Collected data entries:
= Beginning of Section =

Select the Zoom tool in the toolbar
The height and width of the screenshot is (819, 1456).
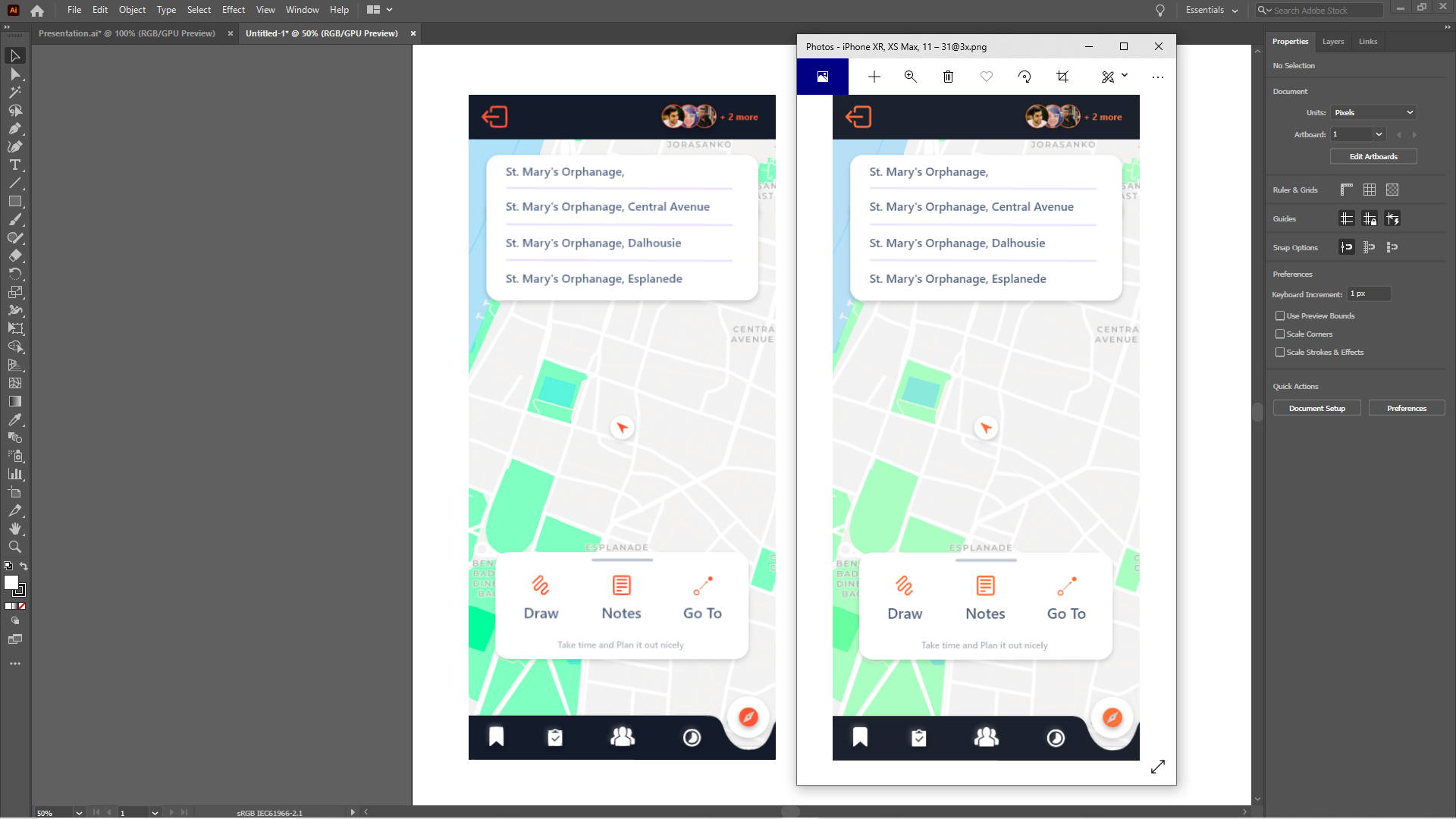click(14, 548)
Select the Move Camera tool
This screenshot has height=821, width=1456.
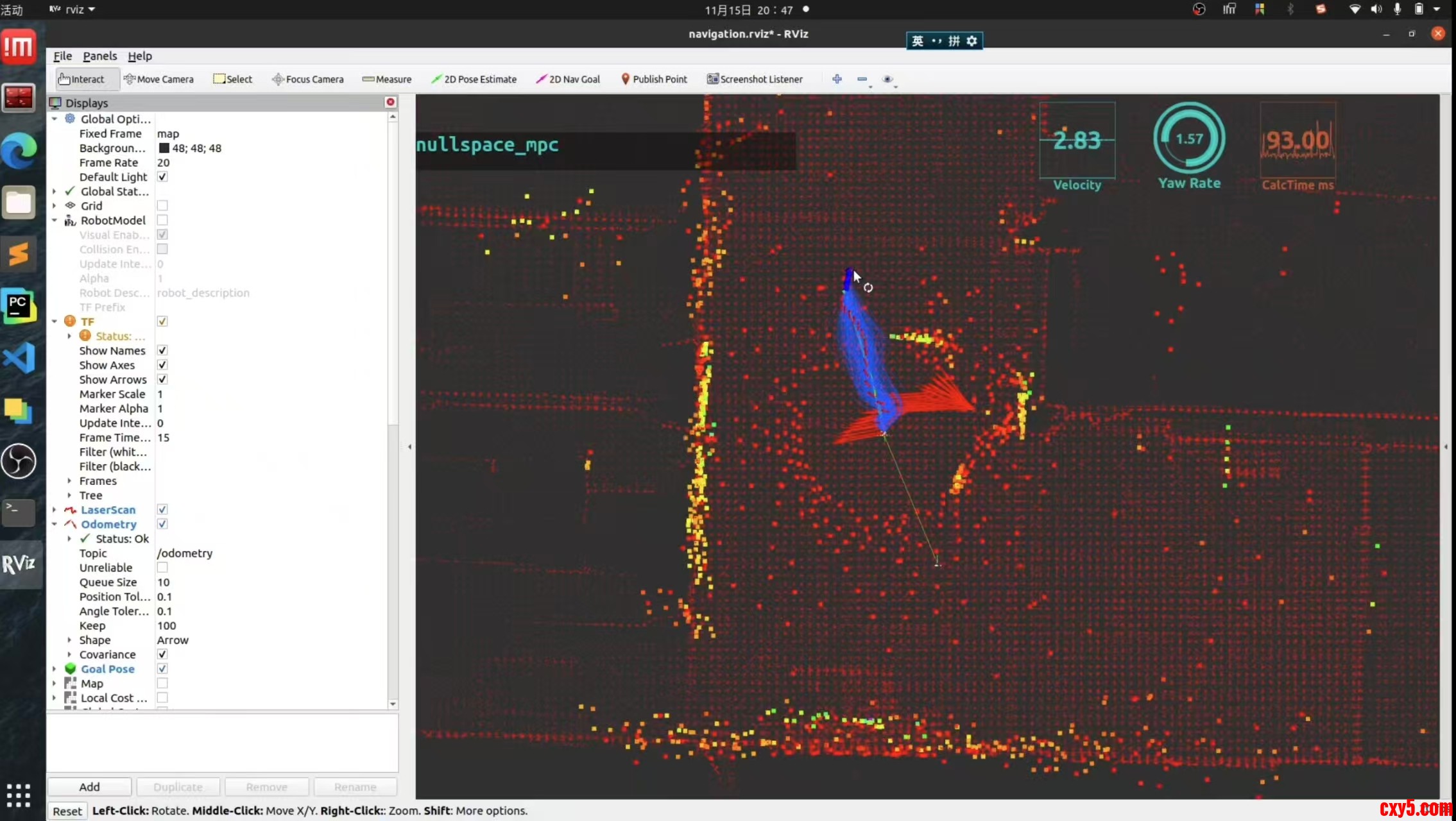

= End of Section =

ACTIVITY: Make an exact copy of the lines above, starting at the line that contains "Select the Move Camera tool" and running through the final line of the entries. Omit the pictures.

RESULT OF THIS EXERCISE:
Select the Move Camera tool
This screenshot has height=821, width=1456.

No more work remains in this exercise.